Extract every line of the material below and reproduce each one word for word, without any change.

• [Records for this exercise]
***

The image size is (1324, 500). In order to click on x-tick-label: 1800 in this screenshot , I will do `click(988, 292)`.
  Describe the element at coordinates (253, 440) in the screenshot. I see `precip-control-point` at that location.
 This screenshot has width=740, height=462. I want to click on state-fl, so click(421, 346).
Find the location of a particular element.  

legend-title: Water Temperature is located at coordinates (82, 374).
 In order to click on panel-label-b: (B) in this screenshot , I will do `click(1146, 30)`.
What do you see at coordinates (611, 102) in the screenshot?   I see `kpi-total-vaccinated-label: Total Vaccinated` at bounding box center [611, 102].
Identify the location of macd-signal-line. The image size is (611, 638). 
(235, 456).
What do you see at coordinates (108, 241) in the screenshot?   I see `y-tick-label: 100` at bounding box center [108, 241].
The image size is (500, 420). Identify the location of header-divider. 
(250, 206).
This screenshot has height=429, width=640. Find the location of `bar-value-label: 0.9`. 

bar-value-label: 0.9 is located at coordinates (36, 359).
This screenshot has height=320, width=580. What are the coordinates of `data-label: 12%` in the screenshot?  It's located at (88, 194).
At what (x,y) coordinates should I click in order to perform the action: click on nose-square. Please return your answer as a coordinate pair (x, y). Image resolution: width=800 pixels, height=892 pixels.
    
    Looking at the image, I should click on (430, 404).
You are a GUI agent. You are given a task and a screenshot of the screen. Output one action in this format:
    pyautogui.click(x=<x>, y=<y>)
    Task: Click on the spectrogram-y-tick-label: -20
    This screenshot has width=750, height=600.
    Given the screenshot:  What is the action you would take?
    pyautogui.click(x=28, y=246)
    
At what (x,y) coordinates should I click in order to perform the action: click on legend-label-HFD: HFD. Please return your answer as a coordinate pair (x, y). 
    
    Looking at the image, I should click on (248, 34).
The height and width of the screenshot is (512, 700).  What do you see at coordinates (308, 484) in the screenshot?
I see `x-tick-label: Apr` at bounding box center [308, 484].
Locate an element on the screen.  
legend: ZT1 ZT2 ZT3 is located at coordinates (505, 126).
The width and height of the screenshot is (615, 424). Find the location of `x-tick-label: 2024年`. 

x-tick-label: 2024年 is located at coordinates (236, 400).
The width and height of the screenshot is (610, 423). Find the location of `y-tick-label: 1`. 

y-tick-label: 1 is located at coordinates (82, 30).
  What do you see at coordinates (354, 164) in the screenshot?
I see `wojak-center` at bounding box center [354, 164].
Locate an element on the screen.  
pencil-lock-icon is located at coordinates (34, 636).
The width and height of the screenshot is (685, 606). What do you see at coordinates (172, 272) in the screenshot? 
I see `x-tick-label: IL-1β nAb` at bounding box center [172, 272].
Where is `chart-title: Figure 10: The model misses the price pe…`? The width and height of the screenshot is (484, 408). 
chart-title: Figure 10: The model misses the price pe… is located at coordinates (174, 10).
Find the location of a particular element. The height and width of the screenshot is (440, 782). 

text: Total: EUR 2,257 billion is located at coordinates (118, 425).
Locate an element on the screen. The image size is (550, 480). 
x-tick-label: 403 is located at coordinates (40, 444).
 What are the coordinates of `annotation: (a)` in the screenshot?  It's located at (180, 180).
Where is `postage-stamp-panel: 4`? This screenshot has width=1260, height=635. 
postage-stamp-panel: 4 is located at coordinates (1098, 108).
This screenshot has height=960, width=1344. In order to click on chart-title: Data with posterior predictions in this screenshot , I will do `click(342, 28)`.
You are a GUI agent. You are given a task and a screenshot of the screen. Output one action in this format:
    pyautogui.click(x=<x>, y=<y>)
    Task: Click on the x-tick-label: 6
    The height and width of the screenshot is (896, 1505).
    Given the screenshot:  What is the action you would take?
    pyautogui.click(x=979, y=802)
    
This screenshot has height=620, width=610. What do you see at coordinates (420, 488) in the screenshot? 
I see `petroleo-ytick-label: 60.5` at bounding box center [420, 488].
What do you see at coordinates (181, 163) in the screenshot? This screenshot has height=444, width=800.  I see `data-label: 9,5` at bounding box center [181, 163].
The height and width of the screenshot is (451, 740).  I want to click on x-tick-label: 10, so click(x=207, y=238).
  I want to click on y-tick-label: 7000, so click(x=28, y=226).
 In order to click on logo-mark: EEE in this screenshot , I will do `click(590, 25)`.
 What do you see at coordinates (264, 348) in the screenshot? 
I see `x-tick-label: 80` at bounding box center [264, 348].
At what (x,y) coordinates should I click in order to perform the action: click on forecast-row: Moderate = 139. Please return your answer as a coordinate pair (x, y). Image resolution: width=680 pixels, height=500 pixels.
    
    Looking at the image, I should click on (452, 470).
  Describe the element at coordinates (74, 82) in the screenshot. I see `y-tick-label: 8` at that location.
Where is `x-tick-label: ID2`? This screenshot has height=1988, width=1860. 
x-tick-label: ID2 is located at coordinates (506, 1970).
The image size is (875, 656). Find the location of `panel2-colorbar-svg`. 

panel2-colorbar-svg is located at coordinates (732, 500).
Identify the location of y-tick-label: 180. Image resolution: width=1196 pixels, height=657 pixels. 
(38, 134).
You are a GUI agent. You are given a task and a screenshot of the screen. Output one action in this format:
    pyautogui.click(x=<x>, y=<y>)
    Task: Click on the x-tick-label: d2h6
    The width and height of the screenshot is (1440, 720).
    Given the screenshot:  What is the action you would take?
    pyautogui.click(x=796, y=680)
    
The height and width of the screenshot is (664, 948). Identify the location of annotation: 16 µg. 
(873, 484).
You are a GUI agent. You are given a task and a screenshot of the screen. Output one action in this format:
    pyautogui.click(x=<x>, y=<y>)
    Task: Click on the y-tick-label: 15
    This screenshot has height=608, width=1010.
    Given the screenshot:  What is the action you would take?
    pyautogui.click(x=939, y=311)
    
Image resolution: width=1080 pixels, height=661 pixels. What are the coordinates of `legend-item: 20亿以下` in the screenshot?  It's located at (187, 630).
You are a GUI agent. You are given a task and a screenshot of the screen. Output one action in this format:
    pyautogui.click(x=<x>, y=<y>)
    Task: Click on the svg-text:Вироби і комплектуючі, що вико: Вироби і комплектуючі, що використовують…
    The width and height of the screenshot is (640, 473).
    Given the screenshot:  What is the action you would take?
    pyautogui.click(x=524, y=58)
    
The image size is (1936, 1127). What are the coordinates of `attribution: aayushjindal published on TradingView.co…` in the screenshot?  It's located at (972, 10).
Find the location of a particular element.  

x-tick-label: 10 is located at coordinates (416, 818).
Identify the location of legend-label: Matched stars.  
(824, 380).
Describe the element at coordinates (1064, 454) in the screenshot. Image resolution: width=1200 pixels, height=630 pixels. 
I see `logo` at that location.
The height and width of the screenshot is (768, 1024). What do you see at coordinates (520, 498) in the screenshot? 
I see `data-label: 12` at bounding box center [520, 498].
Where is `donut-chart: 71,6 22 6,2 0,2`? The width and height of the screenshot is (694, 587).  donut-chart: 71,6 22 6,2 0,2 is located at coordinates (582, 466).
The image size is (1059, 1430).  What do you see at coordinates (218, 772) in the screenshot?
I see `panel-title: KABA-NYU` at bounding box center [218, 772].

***

• [Finished task]
The image size is (1324, 500). In order to click on x-tick-label: 1800 in this screenshot , I will do `click(988, 292)`.
  Describe the element at coordinates (253, 440) in the screenshot. I see `precip-control-point` at that location.
 This screenshot has width=740, height=462. I want to click on state-fl, so click(421, 346).
Find the location of a particular element.  

legend-title: Water Temperature is located at coordinates (82, 374).
 In order to click on panel-label-b: (B) in this screenshot , I will do `click(1146, 30)`.
What do you see at coordinates (611, 102) in the screenshot?   I see `kpi-total-vaccinated-label: Total Vaccinated` at bounding box center [611, 102].
Identify the location of macd-signal-line. The image size is (611, 638). 
(235, 456).
What do you see at coordinates (108, 241) in the screenshot?   I see `y-tick-label: 100` at bounding box center [108, 241].
The image size is (500, 420). Identify the location of header-divider. 
(250, 206).
This screenshot has height=429, width=640. Find the location of `bar-value-label: 0.9`. 

bar-value-label: 0.9 is located at coordinates (36, 359).
This screenshot has height=320, width=580. What are the coordinates of `data-label: 12%` in the screenshot?  It's located at (88, 194).
At what (x,y) coordinates should I click in order to perform the action: click on nose-square. Please return your answer as a coordinate pair (x, y). Image resolution: width=800 pixels, height=892 pixels.
    
    Looking at the image, I should click on (430, 404).
You are a GUI agent. You are given a task and a screenshot of the screen. Output one action in this format:
    pyautogui.click(x=<x>, y=<y>)
    Task: Click on the spectrogram-y-tick-label: -20
    This screenshot has width=750, height=600.
    Given the screenshot:  What is the action you would take?
    pyautogui.click(x=28, y=246)
    
At what (x,y) coordinates should I click in order to perform the action: click on legend-label-HFD: HFD. Please return your answer as a coordinate pair (x, y). 
    
    Looking at the image, I should click on (248, 34).
The height and width of the screenshot is (512, 700).  What do you see at coordinates (308, 484) in the screenshot?
I see `x-tick-label: Apr` at bounding box center [308, 484].
Locate an element on the screen.  
legend: ZT1 ZT2 ZT3 is located at coordinates (505, 126).
The width and height of the screenshot is (615, 424). Find the location of `x-tick-label: 2024年`. 

x-tick-label: 2024年 is located at coordinates (236, 400).
The width and height of the screenshot is (610, 423). Find the location of `y-tick-label: 1`. 

y-tick-label: 1 is located at coordinates (82, 30).
  What do you see at coordinates (354, 164) in the screenshot?
I see `wojak-center` at bounding box center [354, 164].
Locate an element on the screen.  
pencil-lock-icon is located at coordinates (34, 636).
The width and height of the screenshot is (685, 606). What do you see at coordinates (172, 272) in the screenshot? 
I see `x-tick-label: IL-1β nAb` at bounding box center [172, 272].
Where is `chart-title: Figure 10: The model misses the price pe…`? The width and height of the screenshot is (484, 408). 
chart-title: Figure 10: The model misses the price pe… is located at coordinates (174, 10).
Find the location of a particular element. The height and width of the screenshot is (440, 782). 

text: Total: EUR 2,257 billion is located at coordinates (118, 425).
Locate an element on the screen. The image size is (550, 480). 
x-tick-label: 403 is located at coordinates (40, 444).
 What are the coordinates of `annotation: (a)` in the screenshot?  It's located at (180, 180).
Where is `postage-stamp-panel: 4`? This screenshot has width=1260, height=635. 
postage-stamp-panel: 4 is located at coordinates (1098, 108).
This screenshot has height=960, width=1344. In order to click on chart-title: Data with posterior predictions in this screenshot , I will do `click(342, 28)`.
You are a GUI agent. You are given a task and a screenshot of the screen. Output one action in this format:
    pyautogui.click(x=<x>, y=<y>)
    Task: Click on the x-tick-label: 6
    The height and width of the screenshot is (896, 1505).
    Given the screenshot:  What is the action you would take?
    pyautogui.click(x=979, y=802)
    
This screenshot has height=620, width=610. What do you see at coordinates (420, 488) in the screenshot? 
I see `petroleo-ytick-label: 60.5` at bounding box center [420, 488].
What do you see at coordinates (181, 163) in the screenshot? This screenshot has height=444, width=800.  I see `data-label: 9,5` at bounding box center [181, 163].
The height and width of the screenshot is (451, 740).  I want to click on x-tick-label: 10, so click(x=207, y=238).
  I want to click on y-tick-label: 7000, so click(x=28, y=226).
 In order to click on logo-mark: EEE in this screenshot , I will do `click(590, 25)`.
 What do you see at coordinates (264, 348) in the screenshot? 
I see `x-tick-label: 80` at bounding box center [264, 348].
At what (x,y) coordinates should I click in order to perform the action: click on forecast-row: Moderate = 139. Please return your answer as a coordinate pair (x, y). Image resolution: width=680 pixels, height=500 pixels.
    
    Looking at the image, I should click on (452, 470).
  Describe the element at coordinates (74, 82) in the screenshot. I see `y-tick-label: 8` at that location.
Where is `x-tick-label: ID2`? This screenshot has height=1988, width=1860. 
x-tick-label: ID2 is located at coordinates (506, 1970).
The image size is (875, 656). Find the location of `panel2-colorbar-svg`. 

panel2-colorbar-svg is located at coordinates (732, 500).
Identify the location of y-tick-label: 180. Image resolution: width=1196 pixels, height=657 pixels. 
(38, 134).
You are a GUI agent. You are given a task and a screenshot of the screen. Output one action in this format:
    pyautogui.click(x=<x>, y=<y>)
    Task: Click on the x-tick-label: d2h6
    The width and height of the screenshot is (1440, 720).
    Given the screenshot:  What is the action you would take?
    pyautogui.click(x=796, y=680)
    
The height and width of the screenshot is (664, 948). Identify the location of annotation: 16 µg. 
(873, 484).
You are a GUI agent. You are given a task and a screenshot of the screen. Output one action in this format:
    pyautogui.click(x=<x>, y=<y>)
    Task: Click on the y-tick-label: 15
    This screenshot has height=608, width=1010.
    Given the screenshot:  What is the action you would take?
    pyautogui.click(x=939, y=311)
    
Image resolution: width=1080 pixels, height=661 pixels. What are the coordinates of `legend-item: 20亿以下` in the screenshot?  It's located at (187, 630).
You are a GUI agent. You are given a task and a screenshot of the screen. Output one action in this format:
    pyautogui.click(x=<x>, y=<y>)
    Task: Click on the svg-text:Вироби і комплектуючі, що вико: Вироби і комплектуючі, що використовують…
    The width and height of the screenshot is (640, 473).
    Given the screenshot:  What is the action you would take?
    pyautogui.click(x=524, y=58)
    
The image size is (1936, 1127). What are the coordinates of `attribution: aayushjindal published on TradingView.co…` in the screenshot?  It's located at (972, 10).
Find the location of a particular element.  

x-tick-label: 10 is located at coordinates (416, 818).
Identify the location of legend-label: Matched stars.  
(824, 380).
Describe the element at coordinates (1064, 454) in the screenshot. Image resolution: width=1200 pixels, height=630 pixels. 
I see `logo` at that location.
The height and width of the screenshot is (768, 1024). What do you see at coordinates (520, 498) in the screenshot? 
I see `data-label: 12` at bounding box center [520, 498].
Where is `donut-chart: 71,6 22 6,2 0,2`? The width and height of the screenshot is (694, 587).  donut-chart: 71,6 22 6,2 0,2 is located at coordinates (582, 466).
The image size is (1059, 1430).  What do you see at coordinates (218, 772) in the screenshot?
I see `panel-title: KABA-NYU` at bounding box center [218, 772].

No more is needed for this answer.